6. A concatenated feature based system for predicting risk of metastasis in post radical prostatectomy of a patient, the system comprising:

a computing device communicatively coupled with a data repository, wherein the computing device comprises a plurality of units comprises a tumour identification and patch generation unit, an image compression unit, and a classification unit,

wherein the tumour identification and patch generation unit is to: identify at least one tumour region in an input histopathological image of the post radical prostatectomy of the patient, using a semantic segmentation network; and generate at least one patch of a pre-defined size from the at least one identified tumour region;

wherein the image compression unit is to perform image compression on at least one patch to reduce dimensionality;

wherein the classification unit is to perform classification of input data to predict risk of metastasis in the subjects post radical prostatectomy, wherein the classification is based on generation of concatenated feature vectors at training stage and to generate an AI score based on the classification of the input data, wherein the AI score indicates the risk of metastasis in the post radical prostatectomy of the patient.

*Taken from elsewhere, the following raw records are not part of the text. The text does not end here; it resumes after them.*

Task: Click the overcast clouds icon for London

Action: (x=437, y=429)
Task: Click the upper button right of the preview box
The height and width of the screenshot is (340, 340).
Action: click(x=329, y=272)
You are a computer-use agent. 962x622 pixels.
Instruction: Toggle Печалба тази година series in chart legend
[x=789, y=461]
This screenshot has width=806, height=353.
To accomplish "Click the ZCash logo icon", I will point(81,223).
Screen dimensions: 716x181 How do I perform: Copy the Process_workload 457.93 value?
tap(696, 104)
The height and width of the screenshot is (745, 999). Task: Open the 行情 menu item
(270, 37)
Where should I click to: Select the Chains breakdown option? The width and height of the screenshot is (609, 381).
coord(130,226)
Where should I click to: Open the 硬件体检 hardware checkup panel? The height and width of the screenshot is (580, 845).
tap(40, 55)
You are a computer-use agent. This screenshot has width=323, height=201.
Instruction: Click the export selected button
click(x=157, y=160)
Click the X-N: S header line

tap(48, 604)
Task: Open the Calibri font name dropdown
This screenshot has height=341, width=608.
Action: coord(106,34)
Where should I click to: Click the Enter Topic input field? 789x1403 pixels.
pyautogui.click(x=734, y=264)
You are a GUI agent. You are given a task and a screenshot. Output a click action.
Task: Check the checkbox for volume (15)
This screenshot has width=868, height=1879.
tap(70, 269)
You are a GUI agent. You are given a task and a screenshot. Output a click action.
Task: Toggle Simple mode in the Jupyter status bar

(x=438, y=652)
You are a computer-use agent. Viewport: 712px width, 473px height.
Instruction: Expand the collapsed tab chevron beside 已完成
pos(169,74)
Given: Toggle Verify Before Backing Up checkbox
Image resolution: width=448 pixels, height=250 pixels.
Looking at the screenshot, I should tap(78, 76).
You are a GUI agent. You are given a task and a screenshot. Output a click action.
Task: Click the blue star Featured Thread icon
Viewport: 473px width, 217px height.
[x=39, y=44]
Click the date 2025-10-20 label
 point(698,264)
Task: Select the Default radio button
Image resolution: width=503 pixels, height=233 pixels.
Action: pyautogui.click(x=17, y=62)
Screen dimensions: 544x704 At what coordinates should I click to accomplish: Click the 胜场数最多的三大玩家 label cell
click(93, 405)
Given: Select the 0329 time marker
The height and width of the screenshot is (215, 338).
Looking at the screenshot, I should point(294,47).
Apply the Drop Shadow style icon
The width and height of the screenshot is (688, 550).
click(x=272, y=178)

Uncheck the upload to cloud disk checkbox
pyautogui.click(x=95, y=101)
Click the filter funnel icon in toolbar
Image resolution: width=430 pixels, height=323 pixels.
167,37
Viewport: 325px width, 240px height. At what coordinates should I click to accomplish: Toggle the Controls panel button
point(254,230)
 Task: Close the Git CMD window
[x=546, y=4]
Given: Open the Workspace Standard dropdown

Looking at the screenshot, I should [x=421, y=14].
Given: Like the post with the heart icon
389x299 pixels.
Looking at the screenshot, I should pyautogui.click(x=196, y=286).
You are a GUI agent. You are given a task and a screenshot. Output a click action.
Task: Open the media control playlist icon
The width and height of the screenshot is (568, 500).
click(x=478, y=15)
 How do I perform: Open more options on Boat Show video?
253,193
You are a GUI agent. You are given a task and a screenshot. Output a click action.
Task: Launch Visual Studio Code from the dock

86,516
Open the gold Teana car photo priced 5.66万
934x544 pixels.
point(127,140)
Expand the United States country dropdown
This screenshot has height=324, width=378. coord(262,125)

7. The system as claimed in claim 6, wherein the tumour identification and patch generation unit identifies tumour regions in input histopathological images, using a semantic segmentation network, by:

performing the tumour identification by first encoding the input histopathological images using a set of convolutional layers to obtain a set of feature maps;

processing the set of feature maps by a series of transformer blocks to extract high-level representations that capture both local and global context; and

transmitting an output of the series of transformer blocks to a decoder network that produces a dense prediction tumour masks for each pixel of the input histopathological images.

8. The system, as claimed in claim 6, wherein the tumour identification and patch generation unit generates the at least one patch of the pre-defined size from the identified tumour regions, by:

performing patch generation of the dense prediction tumour masks for the each pixel of the input histopathological images, wherein the patch generation comprises extracting the at least one patch having at least 10% tumour from the identified tumour regions; and

producing top 2×N×N patches with the highest tumour percentage.

9. The system, as claimed in claim 6, wherein the image compression unit performs the image compression on the at least one patch by:

pre-processing the top 2×N×N patches with the highest tumour percentage by using DINO approach, wherein the pre-processing normalizes size and intensity of values of the at least one patch; and

encoding and compressing each of the patch of the top 2×N×N patches with the highest tumour percentage separately and generating an 8×8×2048 feature block.

10. The system, as claimed in claim 6, wherein the classification unit classifies the input data for predicting the risk of metastasis in subjects post radical prostatectomy, by:

selecting N×N features at random from the top 2×N×N patch generated during the image compression, at each training cycle;

forming a tensor of size 8N×8N×2048 by concatenating patch representations of the N×N features;

creating a two-layer fully connected network, using an input data and generating a 256-dimensional vector from the input data;

concatenating the 256-dimensional vector with the 8N×8N×2048 tensor; performing metastasis classification by transmitting the concatenated vector through the two-layer fully connected network; and

generating an AI score to determine the risk of metastasis.